PROVIDED TEXT:

/---

# Cold Snap Auger Blade Cover/Guard/Protector



## icebucketjohn (Dec 22, 2005)

Every season I hear of someone slicing equipment, clothing or body parts in dealing with the auger blade guards/covers/protectors. 

The plastic yellow cover that came with my 6" Nils Convertible Auger was junk. 

I no longer wanted to deal with the possibility of injury to any of my digits, let alone gear, clothing and equipment. (I've seen & witnessed a few mishaps in my time)

I purchased a* Cold Snap Auger Cover* the other day.
_*
Great Idea and a huge improvement on ease of usage & safety.*_


----------



## Erieangler51 (Sep 24, 2012)

Piece of junk. Bought 1 about 7-8 years ago. Used it about 5 trips and went back to the regular ones. Had it come of my 8" power auger and ripped my shanty. It was consistantly coming off.

Maybe they've made changes to it since then but after what they said it would do and what it did I would never buy it again


----------



## icebucketjohn (Dec 22, 2005)

Hard to believe it hasn't been improved or something better hasn't come along. For now, it's better than the cheap, lil piece of yellow plastic that came with my Nils


----------



## Erieangler51 (Sep 24, 2012)

Yes the nils 6" cover is a pain in the butt. Mine was for a 8" lazer power auger. It was loose fitting and moved and any little bump you would hit would pop it loose and fall right off.


----------



## RJohnson442 (May 14, 2013)

\---

DATASET EXTRACT:
/---

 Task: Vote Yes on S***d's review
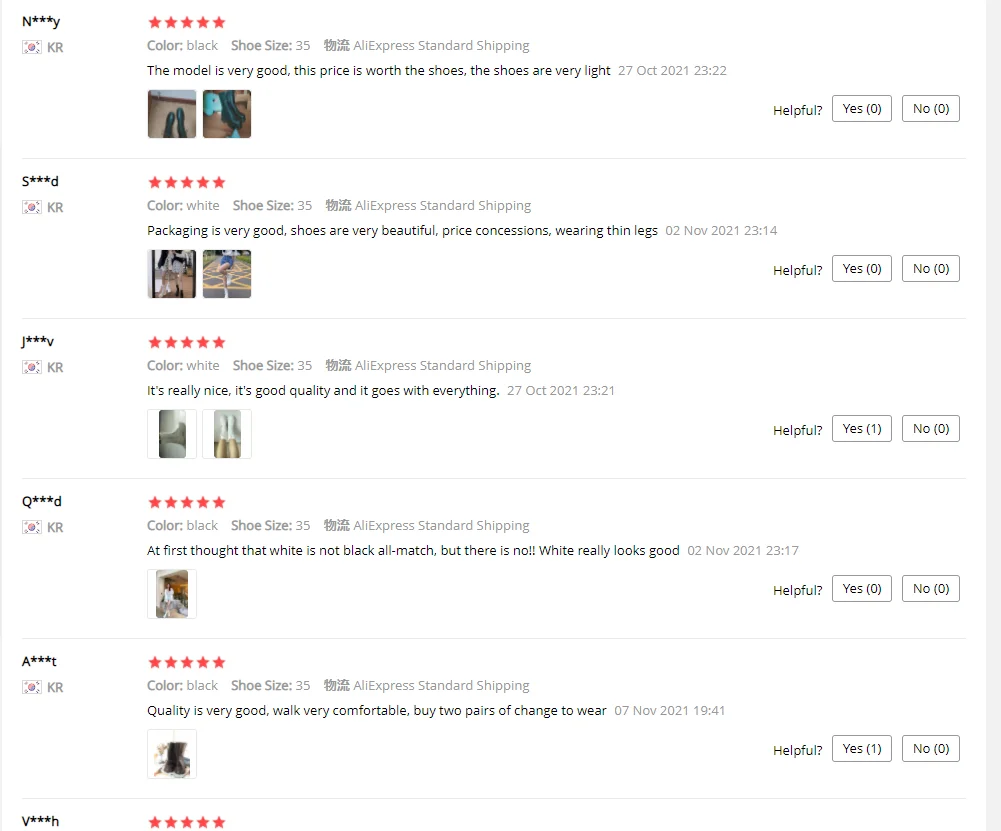pyautogui.click(x=862, y=269)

\---

PROBLEMS AND TASKS:
1 > In the auger cover thread, duplicate the stretch from "I purchased a*" through "consistantly coming off.".
2 > In the auger cover thread, on roughly how many trips did Erieangler51 use the Cold Snap cover before going back to the regular ones?

SOLUTIONS BY TASK:
1 >
I purchased a* Cold Snap Auger Cover* the other day.
_*
Great Idea and a huge improvement on ease of usage & safety.*_


----------



## Erieangler51 (Sep 24, 2012)

Piece of junk. Bought 1 about 7-8 years ago. Used it about 5 trips and went back to the regular ones. Had it come of my 8" power auger and ripped my shanty. It was consistantly coming off.

2 > About 5 trips.